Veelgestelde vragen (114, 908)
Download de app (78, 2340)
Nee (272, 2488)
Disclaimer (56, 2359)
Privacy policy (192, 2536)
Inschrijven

==========

Every record in the material above should be set down exactly.

### Output below
Veelgestelde vragen (114, 908)
Download de app (78, 2340)
Nee (272, 2488)
Disclaimer (56, 2359)
Privacy policy (192, 2536)
Inschrijven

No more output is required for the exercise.